Кое-как вычислили местонахождение противника и сами, из БМП, танков, навели собственные САУшки, начали долбить духов. Это здорово! Столько дней не было такого массированного огневого контакта, не было полноценного боя. История с завязшим танком — это больше похоже на стычку, а не на бой. Может кто-то со мной не согласится, это мое субъективное мнение.
Но именно тогда все было как в Грозном. Снова адреналин бушевал в крови, все тот же привкус крови во рту. Страх, замешанный на азарте в душе, сумасшедший блеск в глазах. Я снова в деле!
Вперед! Вперед! Перекатом, в полуприсяде, до ближайшего кустарника. Юра рядом, в паре метров Пашка тоже прилаживается и поливает кустарник на крутом холме из автомата. Юра встает на одно колено и стреляет из подствольника, мы с Пашкой его прикрываем. Тут же рядом и другие офицеры и солдаты стреляют, окапываются. Первый шок от внезапного нападения прошел. Засиделись мы за это время. Забыли что такое настоящий бой. Зажирели. Мышечная память начинает работать. Перекат, перекат, очередь. Что-то шевелится, очередь туда, для верности еще одну. С Юрой работаем в паре хорошо. Он видит направление моей стрельбы и также посылает туда пару гранат. Один из разрывов гранат отличается от прежних. Одновременно с ним слышится крик. Кому-то из духов звиздец.
И вот духи дрогнули, попятились. Дави их, мужики! Ату, фас! Все это почувствовали, усилили натиск. Даже без оптики видно, как духи удирают. Кусты шевелятся, в просветах мелькают их спины. По радио тоже передают, что подобная картина и у первого и второго батальона. Тесним духов! Победа! Первая за столько дней ожидания. Живем, мужики! Вперед!
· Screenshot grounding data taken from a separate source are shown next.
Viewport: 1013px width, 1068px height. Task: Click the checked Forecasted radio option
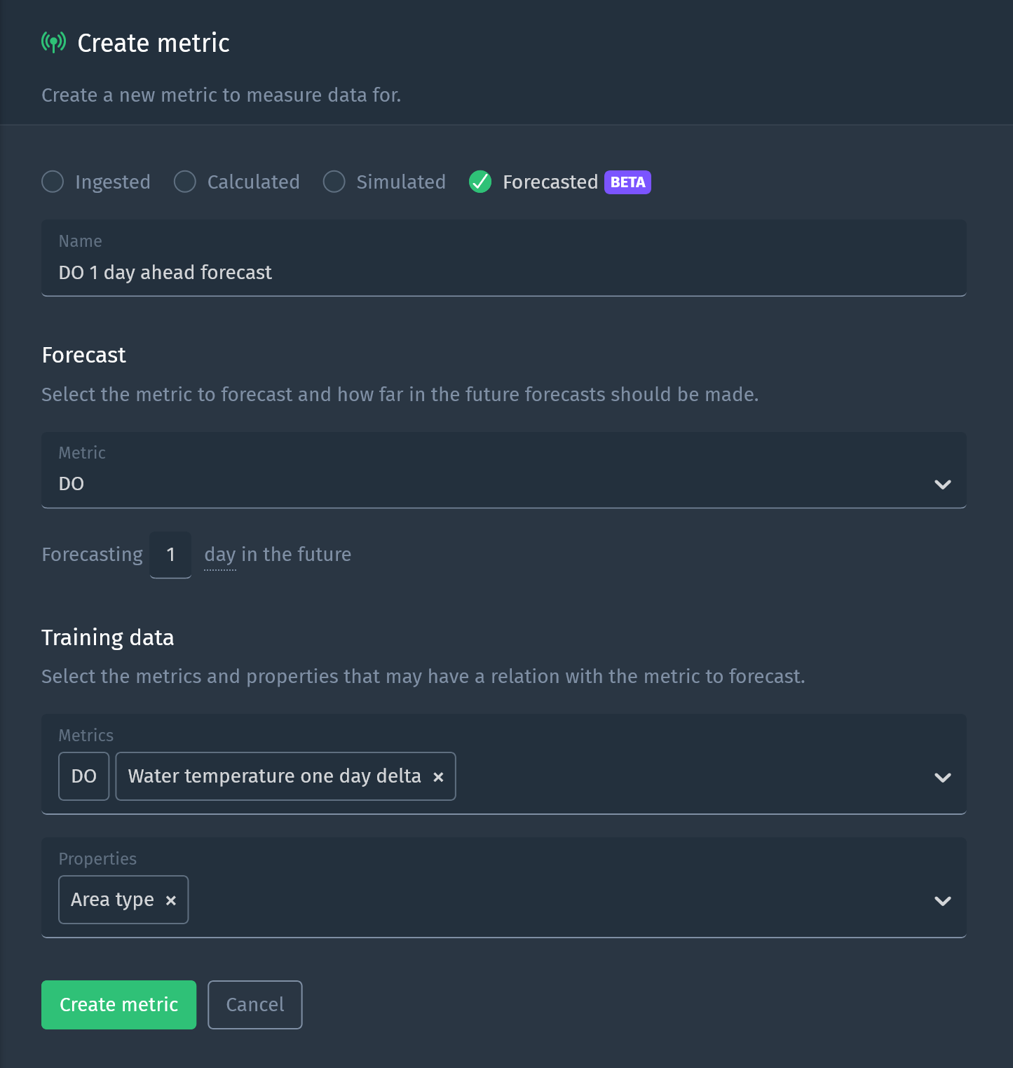[x=480, y=182]
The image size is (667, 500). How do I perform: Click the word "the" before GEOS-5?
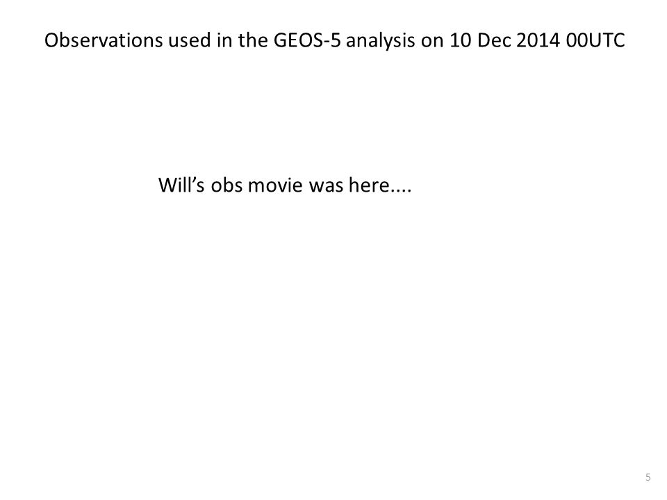pyautogui.click(x=253, y=40)
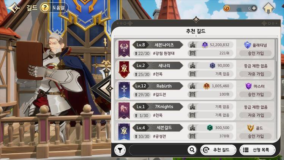This screenshot has width=284, height=160.
Task: Click the 7Knights guild banner emblem
Action: (124, 111)
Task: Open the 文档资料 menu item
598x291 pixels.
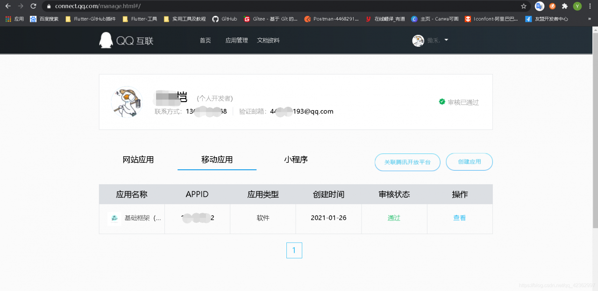Action: [268, 40]
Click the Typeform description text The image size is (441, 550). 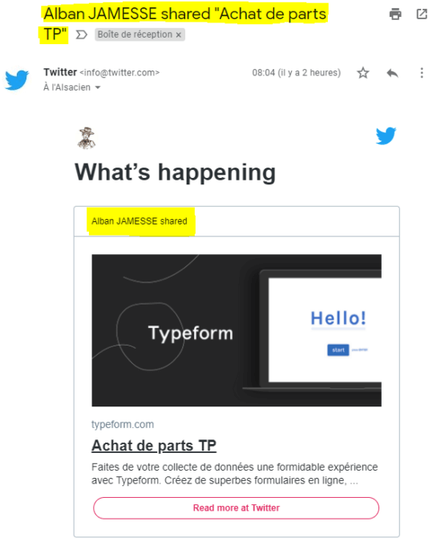click(234, 474)
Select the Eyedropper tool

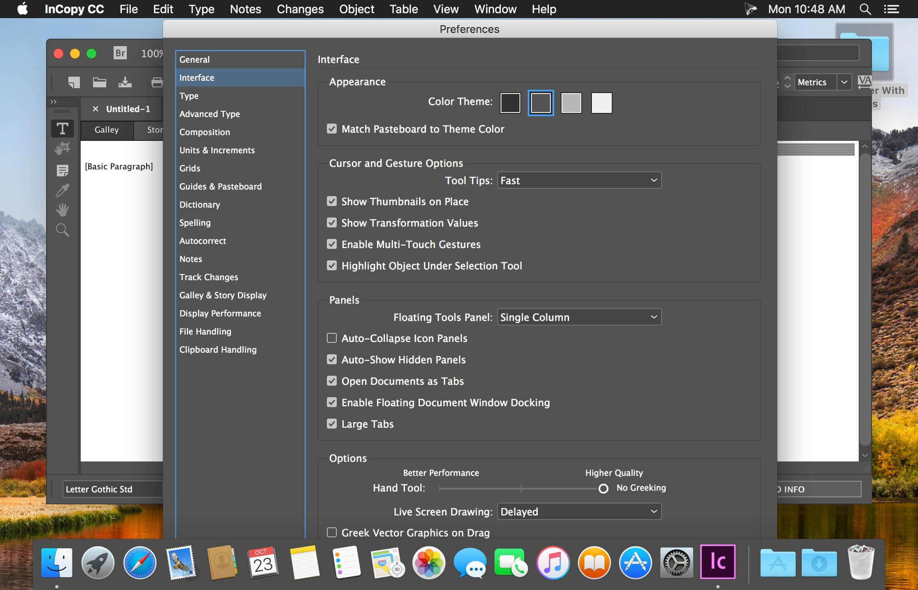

И тут кто-то вмешивается по радио и отдает какую-то непонятную команду. Сначала никто толком не сообразил что к чему. Думали, что духи шалят, отвлекают внимание, сбивают с толку. Вышли на другой частоте, других позывных, переспросили. Нет, все правильно. Прекратить перемещение, из боев выходить и возвращаться на исходный рубеж. Дурдом какой-то. Никто ничего толком понять не может. Все в недоумении. Было бы понятно, когда нас теснили бы, давили бы духи, и мы не могли с ними справиться собственными силами. А тут нет, мы их давим — и приказ отступать!
Первая мысль у всех была, что это предательство в Ханкале.
— Уроды московские!
— Все, что только можно предали.
— Точно, сейчас пришел наш черед!
И вот мы начали крайне неохотно возвращаться на исходные позиции в Петропавловку. Получалось, что духи бежали от нас, а мы от духов. В кошмарном сне такое не могло никому привидится. В глазах местных жителей выходило, что мы испугались и трусливо бежали. Духи сильнее. Когда вновь входили в станицу было видно по глазам встречавшихся на пути, что они торжествуют. Зато мы были злы, как черти в аду. На месте нашей прежней стоянки уже копошились местные, собирая, то, что мы не успели вывезти. Выстрелами в воздух разогнали их.